愛知県豊田市とトヨタ自動車などは2021年7月、停電した避難所の要請に応じて「電源」となる車が派遣されるアプリの実証実験を行った。避難所が派遣を希望する場所や時刻、台数を入力すると、協力企業などの間に共有され、電動車が支援に向かう仕組みだ。

写真説明:避難所の支援に向かっている車両の位置を知らせるアプリの画面

派遣先では

大型台風で広範囲な停電が起きたという想定で、益富中学校など3か所の避難所が要請を出した。同市内のトヨタ系販売店8社が、営業車や試乗車などを派遣。益富中には、要請から25分後にFCVのミライや、PHVのプリウスなど5台が駆けつけた。専用コネクターを車とつなぎ、体育館の照明をつけたり、スマートフォンの充電を行ったりした。

写真説明:アプリの要請で電動車が次々と駆けつけ、避難所の給電にあたった(2021年7月21日、愛知県豊田市の益富中学校で)

アプリができた背景

アプリは2020年9月、トヨタの「先進技術開発カンパニー」が開発に着手した。きっかけは、2019年9月の台風15号で発生した千葉県を中心とする長期間の停電だ。トヨタは75台の電動車を派遣したが、停電している住宅や避難所の把握が難しく、車両の手配に手間取った。自らも支援に赴いた同カンパニーの武田弘輝さんは「駐車場で待機している時間も多く、もっと貢献できた、という歯がゆさが残った」と振り返る。

豊田市は、電源として使える公用車を約80台保有している。アプリの実用化時期は未定だが、実現すれば、企業や個人の電動車も融通しあうことが可能になる。太田稔彦市長は「不足物資を知らせて電動車で運ぶなど、アプリ活用の幅は広がるだろう」と期待する。

トヨタの電動車でできること

トヨタは2021年8月現在、外部給電に対応する電動車を22種類販売している。7月に発売された新型アクアやRAV4のPHV、プリウスなどは標準装備で、ハリアーやC―HRのHVはメーカーオプションで導入できる。

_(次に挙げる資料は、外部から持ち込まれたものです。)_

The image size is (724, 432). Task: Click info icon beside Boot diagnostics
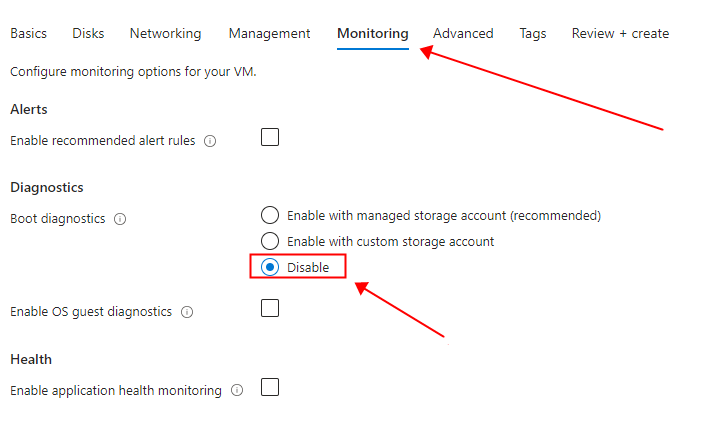(x=120, y=219)
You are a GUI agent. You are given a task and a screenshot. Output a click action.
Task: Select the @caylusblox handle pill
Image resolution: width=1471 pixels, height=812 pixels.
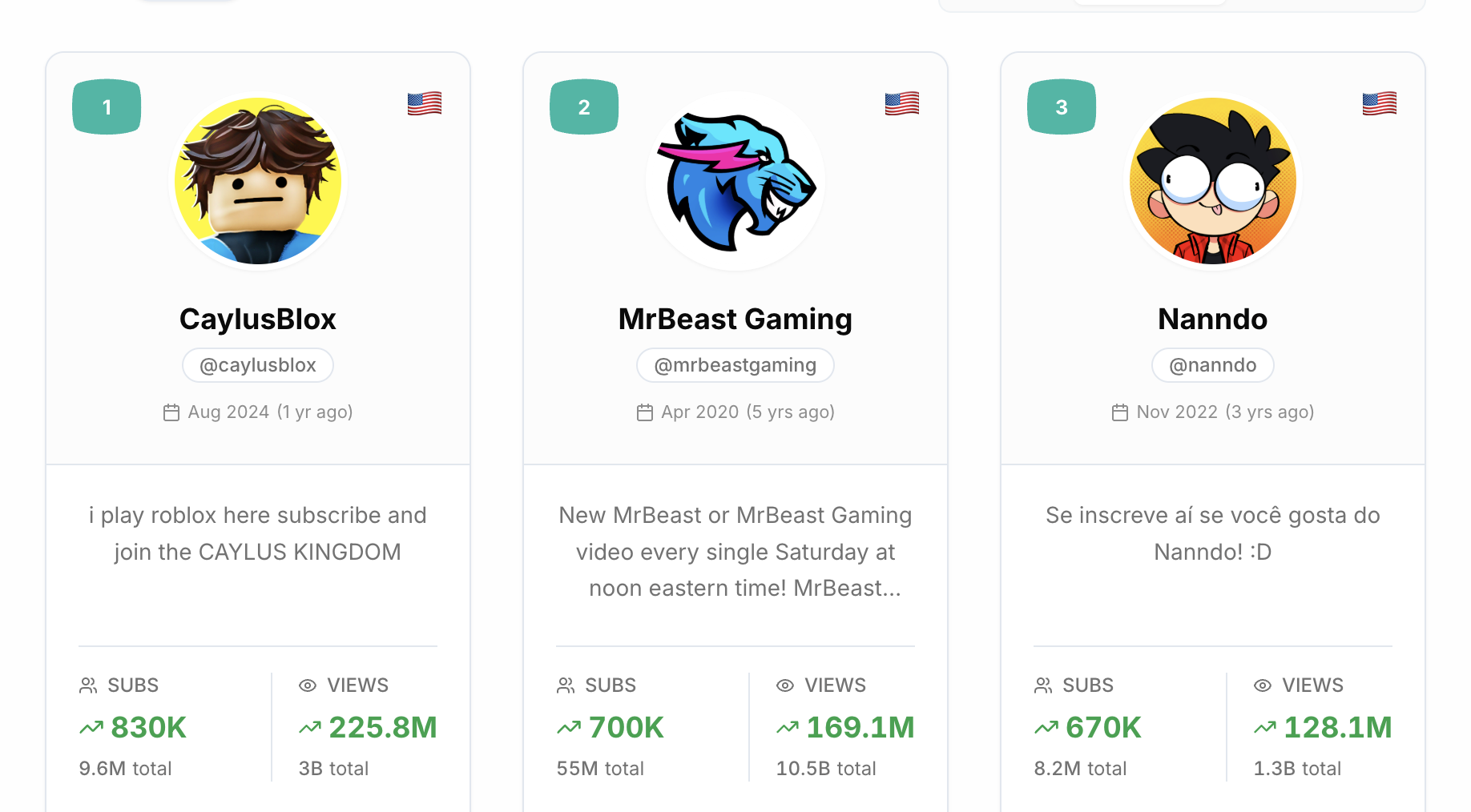[x=257, y=365]
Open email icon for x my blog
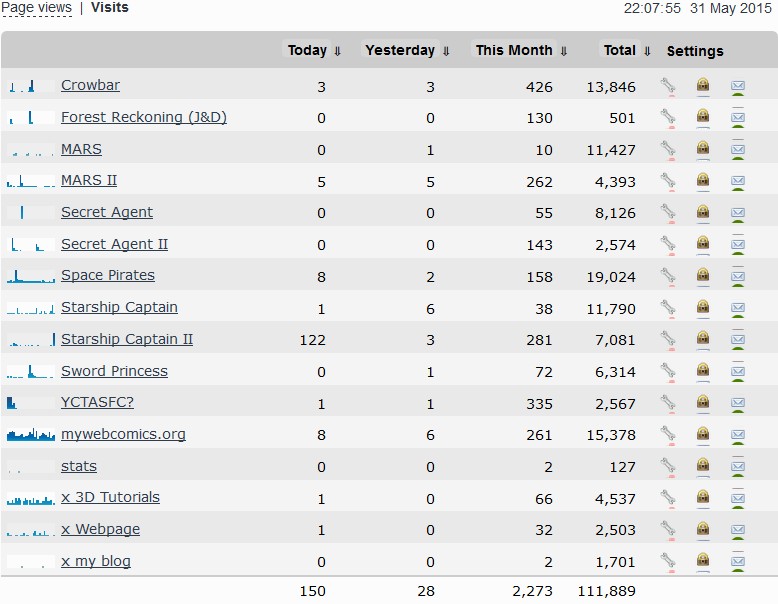The image size is (778, 604). point(738,562)
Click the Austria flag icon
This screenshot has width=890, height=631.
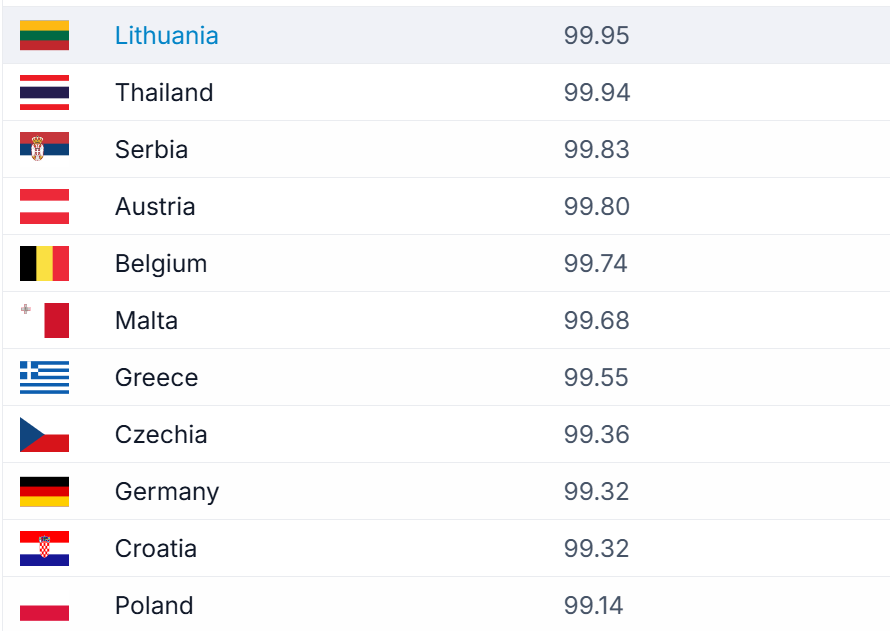44,206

大容量の電池を搭載したプリウスのPHV(ガソリン満タン状態)ならば、一般家庭が日常使う電力量(1日あたり10 kWh)で約4~5日分の電力を供給できるという。

水素を燃料に走る医療用FCVを開発し、2021年7月中旬から熊本赤十字病院での試験利用を始めた。小型バス「コースター」にミライの技術を使った。車内の救急手当てに使われる電気を自力で賄うほか、車外にも約90 kWh の電力を供給できる。献血バスへの供給などが想定されている。

写真説明:トヨタが開発した医療用のFCV。医療現場や被災地への電源供給もできる

電動車以外にも

豊田通商は2021年3月、外部給電の機能がない旧型プリウスからの給電を可能にする電源キット「Re―Q(リキュー)」を発売した。ガソリン満タン時には約80 kWh の電力を供給できる。自治体や企業を中心に普及を図る。

トヨタホームは2020年9月、非常時給電システム「クルマde給電」の販売を始めた。住宅に外部電源用のケーブルや接続装置、スイッチボックスなどを取り付ければ、電動車から冷蔵庫や照明など家庭に必要な電力の供給を受けられる。1日程度の工事で導入が可能だ。

すでに約400件の受注があり、愛知県みよし市で販売中の一戸建ての大型分譲地でも導入されている。

経済産業省と国土交通省も2021年8月4日、災害時に電動車を「移動式電源」として活用するよう共同で呼びかけた。